С удивлением рассматривал он при бледном свете осеннего солнца зубчатые стены вокруг старинных учебных зданий, построенных в стилях шести веков, дворы с шумящими фонтанами, дремлющие колокольни на повороте каждой дороги, мирные стада ланей, пасущихся среди гигантских вязов, лебедей на озере и схожие с лебедями полосы тумана, плывущие по далеким лугам. Радостной тишиной наполнял его вид окон в изящных решетках, а когда он спустился на первый свой обед в зал, сводчатый, как храмовый неф, ему почудилось, будто его внезапно перенесли в еще не нарушенный сон средневековья.
Ученье в первый год шло легко и не отнимало много времени. В восемь утра обедня в часовне, потом беседы с наставником и несколько лекций, а после полудня весь остаток дня принадлежит тебе.
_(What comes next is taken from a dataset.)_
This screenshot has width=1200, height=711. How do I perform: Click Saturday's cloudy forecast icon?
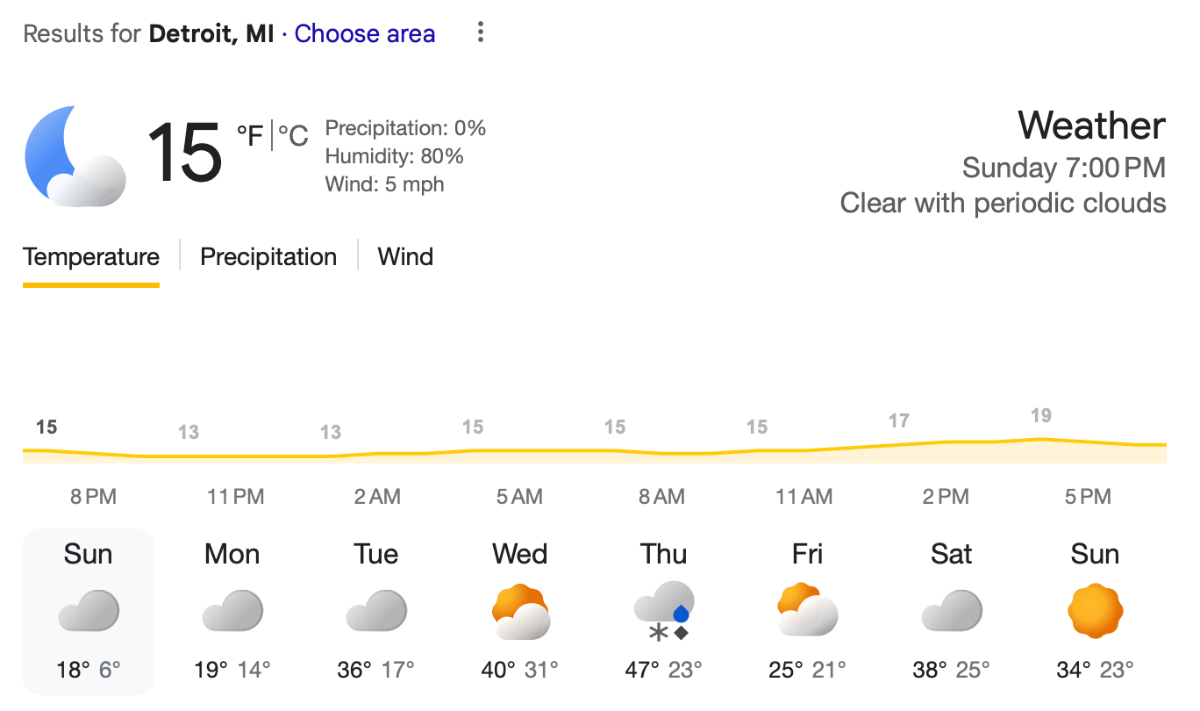(951, 610)
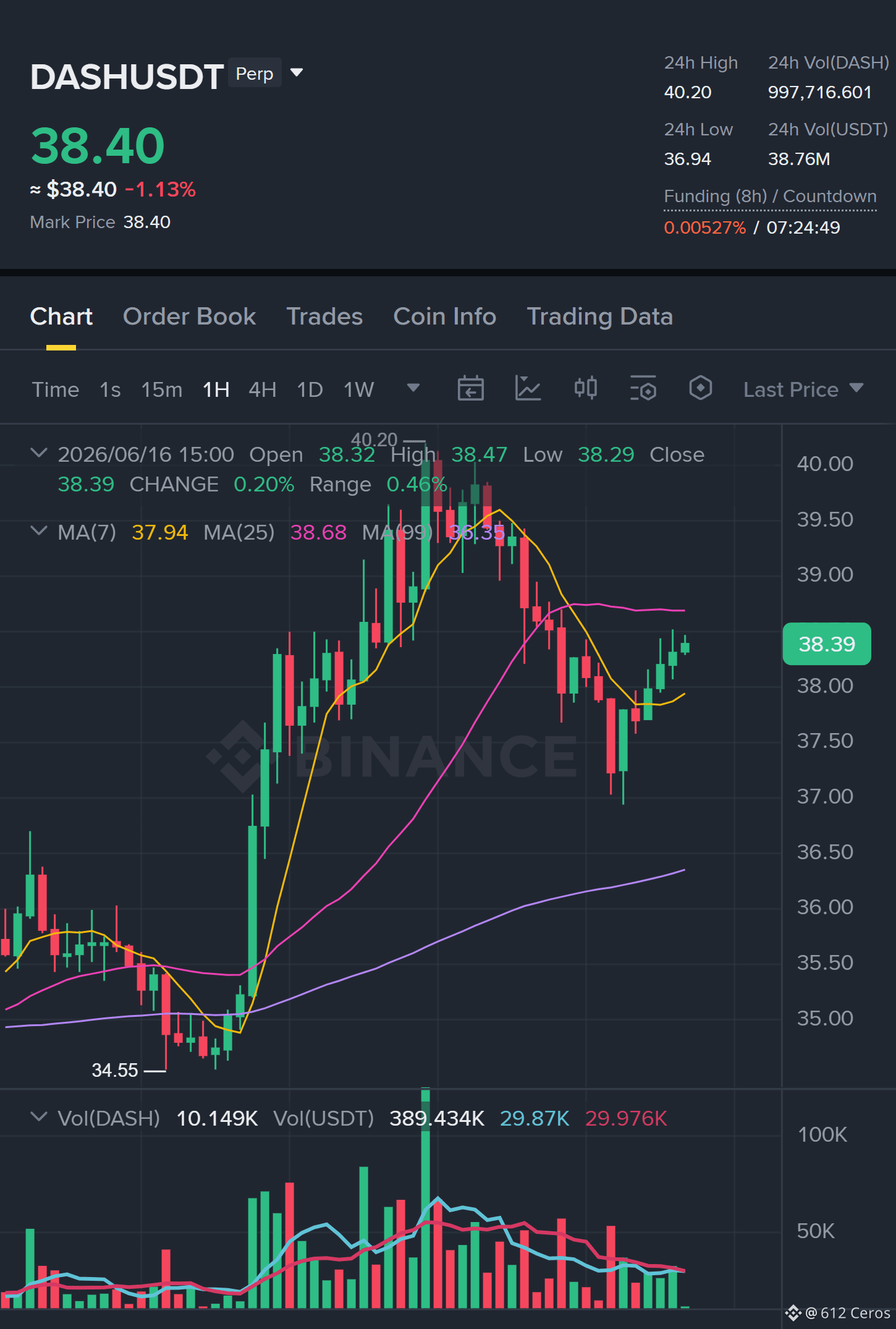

Оксфорд напоминал клуб аристократической и богатой молодежи. У сыновей лордов был особый стол и разные мелкие привилегии, другие студенты старались сравняться с ними хотя бы в роскоши. Каждый второй имел собственных лошадей, собак, лодки, устраивал охотничьи вылазки и скачки, выписывал дорогую мебель, задавал пирушки, кончавшиеся пьянством и картежной игрой.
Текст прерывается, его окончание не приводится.